Well it hasn’t rained today, at least not while I’ve been awake and I’ve been awake since about 8:30. It’s been a good run, since it’s now 5:34.
I’m listening to a playlist I’ve made on iTunes for Led Zeppelin, labeled Eat @ Blimpies. It’s quite humid out and listening to Robert Plant sing seems most apt.
I have a memory of this song from a few years ago, driving down to Sandy Hook with Stine, Annemarie and Earl. It was overcast in Hoboken but I think I got Annemarie and Stine into going anyway applying my wisdom in saying that it just might be different weather down there.
It rained a bit on and off as we were driving and The Rain Song was playing as we drove through various streets in search of the eventual blue sky.
Now Fool in the Rain comes on. I can play the basic bass line on this song. A small accomplishment.
It’s from In Through the Out Door. Which is dominated by the most underrated John Paul Jones since Jimmy Page was strung out most of the time.
You can tell since the guitar isn’t the main instrument. Nice Latin break in the middle eight.
I was never much of a Led Zeppelin fan, in fact I loathed them. I held to the punk ethos on that one. In grammar school when most of my classmates were discovering music, it was the ‘bad’ kids that listened to Zeppelin.
The ones who discovered sex and drugs and rock and roll before I did. I liked whatever was on the Top 40 then. If it was on Music Radio 77WABC I generally liked it.
Of course Elton was always there. Bowie was an alien to me, and some of the ‘bad’ kids got into him as well.
A lot of the music that I heard that wasn’t on the radio was from my brothers and sister. Frank played Mott the Hoople’s All the Young Dudes a lot for a while. Annemarie played Somethings Happening by Peter Frampton and Brian was undergoing some Brain Salad Surgery from Emerson Lake and Palmer.
And on top of that was the music my parents liked which was mainly Big Band stuff from the 1940’s.
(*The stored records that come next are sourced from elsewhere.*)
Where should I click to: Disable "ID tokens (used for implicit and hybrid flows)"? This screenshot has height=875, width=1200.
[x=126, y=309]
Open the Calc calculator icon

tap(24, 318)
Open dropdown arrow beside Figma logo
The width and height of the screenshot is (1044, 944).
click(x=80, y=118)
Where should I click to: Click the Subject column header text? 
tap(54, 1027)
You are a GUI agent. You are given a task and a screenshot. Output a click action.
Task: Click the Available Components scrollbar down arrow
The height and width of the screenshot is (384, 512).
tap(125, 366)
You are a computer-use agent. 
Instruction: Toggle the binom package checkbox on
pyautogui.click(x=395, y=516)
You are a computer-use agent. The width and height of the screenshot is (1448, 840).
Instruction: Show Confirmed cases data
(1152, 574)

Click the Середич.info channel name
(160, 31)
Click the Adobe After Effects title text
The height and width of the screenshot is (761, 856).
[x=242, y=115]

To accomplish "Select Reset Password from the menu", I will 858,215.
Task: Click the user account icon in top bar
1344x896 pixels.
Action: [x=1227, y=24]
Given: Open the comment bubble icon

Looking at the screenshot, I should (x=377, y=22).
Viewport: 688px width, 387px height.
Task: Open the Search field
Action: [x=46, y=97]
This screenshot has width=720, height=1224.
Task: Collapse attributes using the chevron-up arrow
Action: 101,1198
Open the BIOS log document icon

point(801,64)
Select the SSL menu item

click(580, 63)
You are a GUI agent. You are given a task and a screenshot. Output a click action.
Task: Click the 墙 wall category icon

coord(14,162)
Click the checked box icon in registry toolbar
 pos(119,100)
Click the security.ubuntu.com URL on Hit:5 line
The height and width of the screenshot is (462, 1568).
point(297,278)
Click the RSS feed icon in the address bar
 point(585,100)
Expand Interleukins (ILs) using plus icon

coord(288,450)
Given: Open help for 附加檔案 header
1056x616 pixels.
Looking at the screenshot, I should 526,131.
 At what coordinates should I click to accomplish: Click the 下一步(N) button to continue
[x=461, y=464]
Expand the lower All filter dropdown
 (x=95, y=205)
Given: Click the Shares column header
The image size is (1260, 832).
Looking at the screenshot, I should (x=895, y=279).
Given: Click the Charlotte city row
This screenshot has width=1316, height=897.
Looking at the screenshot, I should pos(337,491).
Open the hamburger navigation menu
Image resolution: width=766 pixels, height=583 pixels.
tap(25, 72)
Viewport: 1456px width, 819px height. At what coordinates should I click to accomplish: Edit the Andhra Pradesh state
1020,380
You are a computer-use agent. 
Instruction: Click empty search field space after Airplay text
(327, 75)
Right now, Trampled Underfoot from Physical Graffiti is playing. That is a funky groove. One of the handful of songs that I like from that double album.
Bonham is going nuts on the drums. I played this once when I was DJ’ing at a bar on Washington Street in the last century.
No, not McSwells.
Slapani’s which is now something else. I was playing a lot of chill out music, some quiet jams, some light hip hop, when some townie comes up to me and asks me to play some white music.
‘But music has no color man’ is what I said.
He gave that look that matched the horn hanging around his neck. I dutifully played some white music, Zeppelin, which was almost entirely derived from black music, the Blues.
As John Paul Jones’ clavinet was percolating, Joe Neckbone strikes poses and plays terrible air guitar.
One of my last DJ gigs I believe. It certainly wasn’t fun anymore.